Google App Engine

I've just started as a Developer Advocate for Google App Engine and there's been a lot of talk of "lock-in" recently. Google will have more to say officially in the future, as obviously my blog isn't the place to read about Google's official position, but I would like to point out the following things that have come up in conversation that people didn't know:

The development kit is open sourced.
All of the documentation for App Engine is CC licensed.
Much of the underlying technology has been described in academic publications.
Some of that underlying technology has been open sourced, such as protocol buffers.

Also, you can see that other issues are on the roadmap to be addressed, such as bulk upload and download.

I've played around with App Engine and have an app that I use for tracking my time. You are correct that you aren't technically locked in, but from a practical point of view, you are. For example, GFS and BigTable are well described and even have some open source implementations. But it would take a lot of effort for the average development shop to replicate those technologies. So if your application really was getting a high volume of usage it would be a lot of effort to port it to using a "more standard" backend like Oracle or Mysql.

Posted by Dave Tauzell on 2008-11-06

It would certainly suit Google to have available a version of dev_appserver that could conceivably be used for production — pointing to the "ported to EC2" nonsense (as I've had Googlers on the AppEngine team do) just seems disingenuous.

You could let someone else do it, but that doesn't inspire anywhere near the same confidence that a Google-maintained project would. It would be quite helpful for testing — because of the lack of concurrency some types of applications are simply unusable on dev_appserver. A hypothetical prod_appserver would have to include:

A superficial clone of "Google Frontend", reverse-proxying a maintained pool of wsgi servers
A datastore clone that would allow some concurrent access: it doesn't have to be fast (it'd be best if it performed with the same pokey profile as the real one). Network transparency would be nice but not urgently needed.
The ability to connect to a native memcached server
A realistic replacement for the Users API, preferably OpenID-based (it'd be nice to not have to make a bunch of Google Accounts for testing)

It wouldn't have to be anywhere near as polished or 'scalable' as the real AppEngine: just close enough for real testing, just scalable enough to be respond to simultaneous requests, just supported closely enough to appear sincere.

Posted by Fred Blasdel on 2008-11-06

If the App Engine team really can't see how incredibly proprietary App Engine appears to outsiders, y'all have a big problem. I've had a couple of discussions about this with folks at Google, and I'm pretty disappointed at the disingenuous tone about lock-in I've gotten so far.
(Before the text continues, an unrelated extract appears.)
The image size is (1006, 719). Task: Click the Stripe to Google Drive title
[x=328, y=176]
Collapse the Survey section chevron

The general answer seems to be "There's no lock-in: it's almost all Open Source!"

Unfortunately, the "lock-in" problem has less to do with open source than it does with the simple fact that App Engine is drastically different from any other sort of application hosting available anywhere.
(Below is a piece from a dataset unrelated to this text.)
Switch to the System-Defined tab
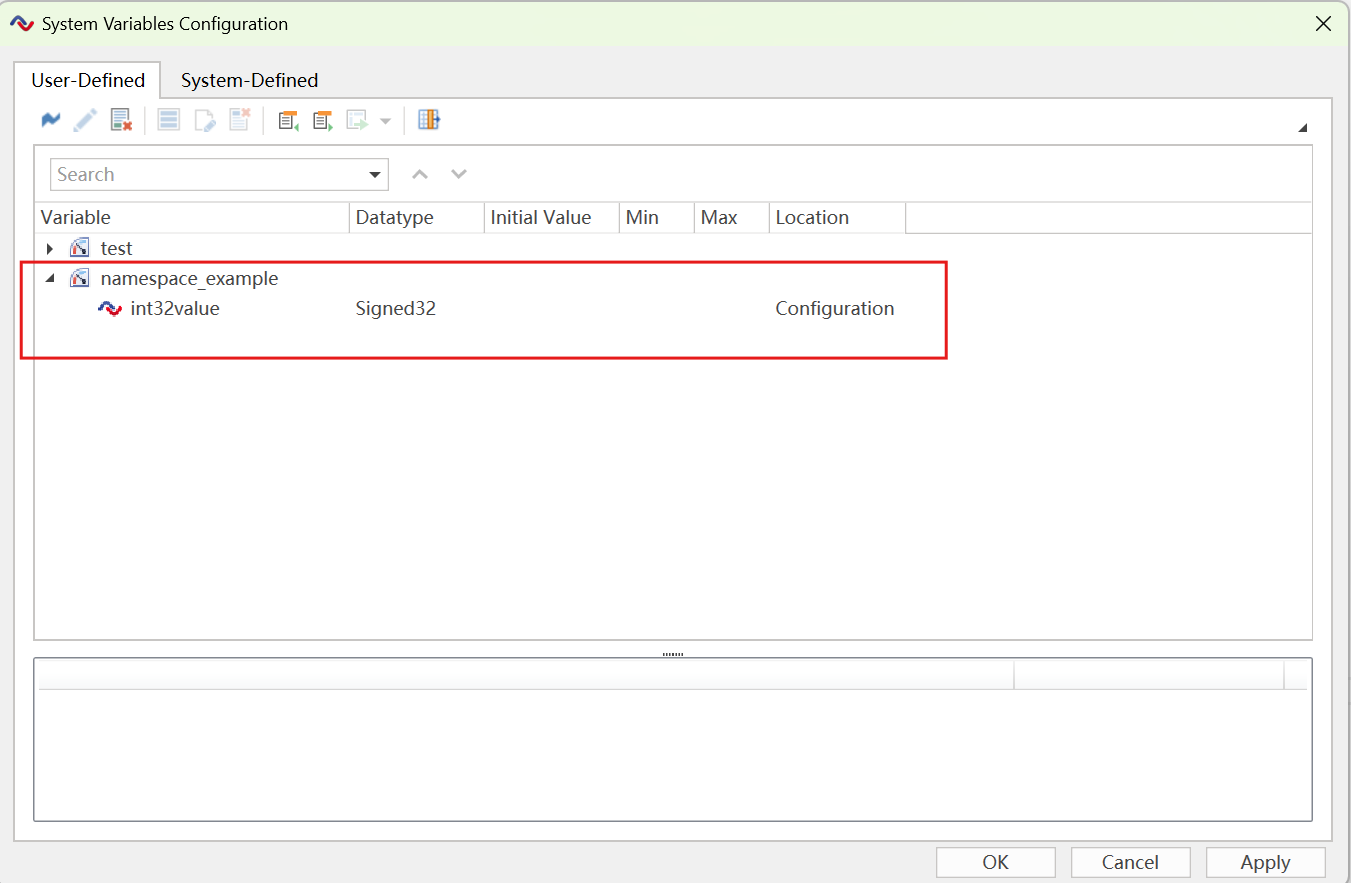(249, 81)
It's not that it's hard to take an application written against App Engine elsewhere; it's literally impossible:

Nothing else on the planet (well, nothing approaching production quality) will start WSGI servers given app.yaml, nor is the a spec or a schema describing how some hypothetical app.yaml server would work.
The datastore API runs against something (BigTable) that I can't buy at any price from anywhere but Google.
Worse, the non-relational-database world is even more proprietary and incompatible than the relational world. If I decide to ditch Oracle I've got to rewrite a bunch of SQL queries... but at least both use SQL! I literally would have to rewrite my application from scratch if I wanted to replace App Engine's datastore with, say, CouchDB.
Worse still, bulk data export only starts to solve the problem. In practice I've had to tweak my model design significantly to make it perform well on App Engine; this means that my very schema is tied to App Engine's behavior in uncomfortable ways. I suspect this is another shakeout of the complete lack of standardization in the non-relational database world.
The authentication API only works with Google accounts, and it seems to access them using some "shared knowledge" that I can't duplicate outside of App Engine.
I can't use urllib or anything else that talks to sockets (httplib2!); I have to use urlfetch. Yes, urlfetch is open source... but am I really going to write code against that API not intended for App Engine?
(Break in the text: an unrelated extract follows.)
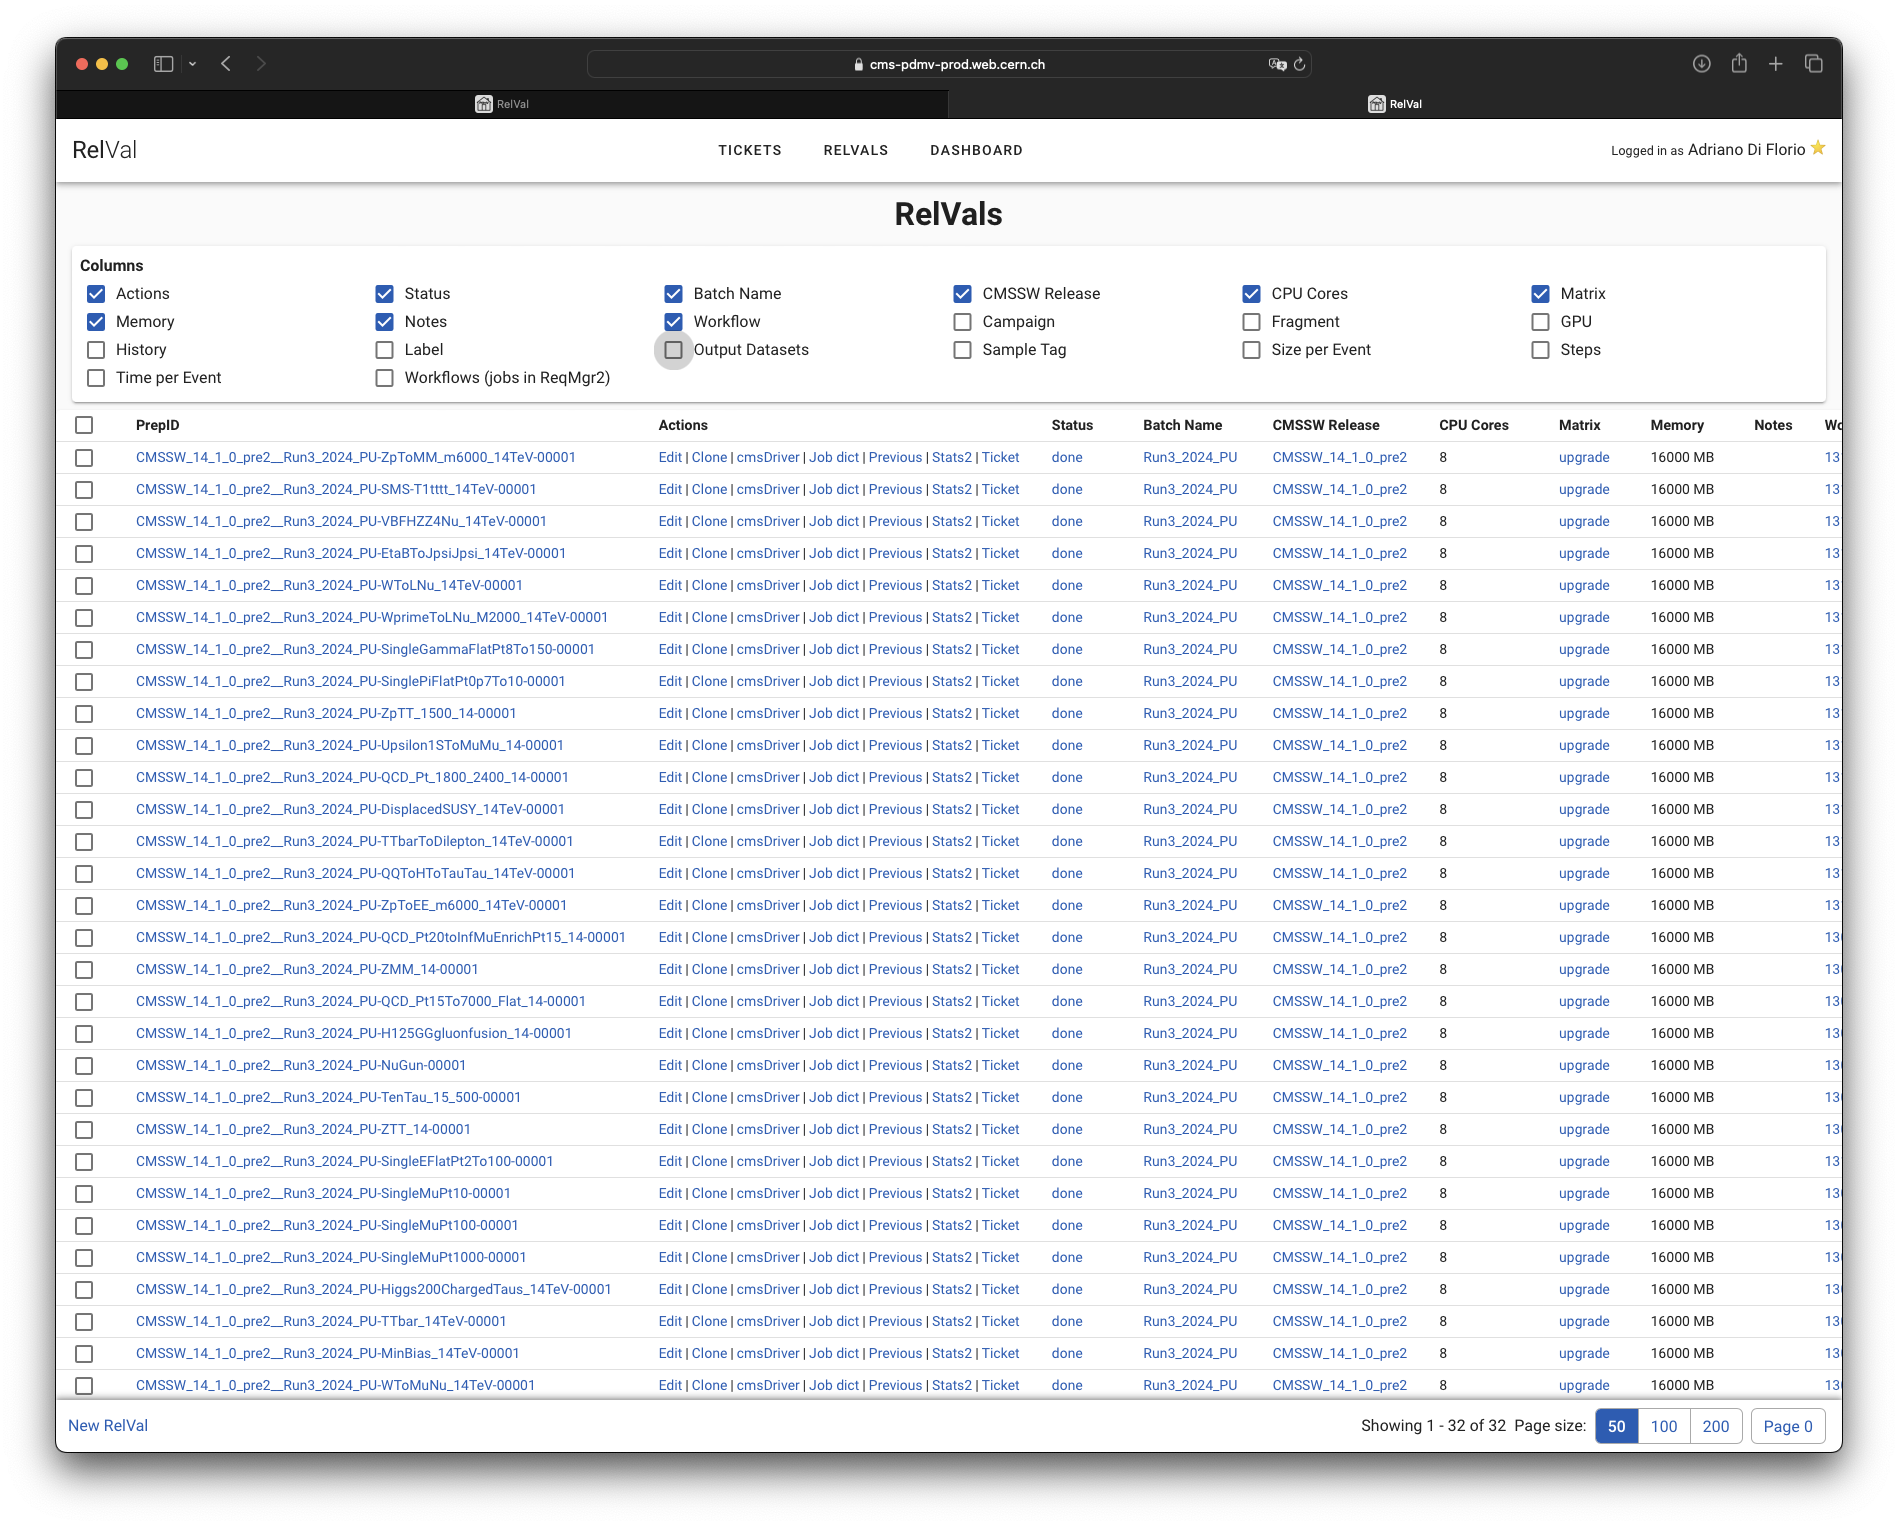Click the Safari sidebar toggle icon

163,64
So look. I obviously have a horse in this race and want App Engine to do well. More than that, it's damned cool tech and I want to be able to use it. I very well might be able to ignore the lock-in stuff given how nice App Engine promises to be. But the first step needs to be some real honesty about the unprecedented levels of lock-in App Engine represents.

On preview: this comes across as pretty harsh, and I'm sorry for that. I really want to like App Engine, but I'm just very frustrated that an honest discussion about lock-in really isn't happening. With luck this blog post will be the beginnings of that discussion!

Posted by Jacob Kaplan-Moss on 2008-11-06

Jacob, I don't think your comment is entirely straightforward either — the whole point of using a non-relational database is that it does not pretend to be general purpose, that it applies hard constraints to provide an abstraction specific to your usage. Of course each non-relational database is going to be a special snowflake — that's why we're using them! A good chunk of Django's charm stems from its ORM, but it's so obviated on AppEngine — and I think that's a good thing overall.

I don't agree with you about the Users API, especially when Google has just committed to providing OpenIDv2 authentication for Google Accounts — the only thing that is not straightforwardly replicable is the full functionality of the nickname() instance method on User objects.

I also don't begrudge the need for urlfetch, as the design of AppEngine totally precludes the availability of vanilla sockets. Their intention is for all traffic to be via HTTP: buffered, proxied, and accounted for via Google Frontend. If they let you at raw sockets, you could get up to all sorts of trouble! Their urlfetch is certainly not a perfect solution (no way to set a timeout), but it is not awful. Anything you could do with sockets but not with urlfetch is disallowed for a reason.

A large part of why progress on AppEngine is so slow-going is because the group working on it is kept small, yet I wouldn't really have it any other way — it's certainly preferable to the confused mess of marketing materials that is Windows Azure!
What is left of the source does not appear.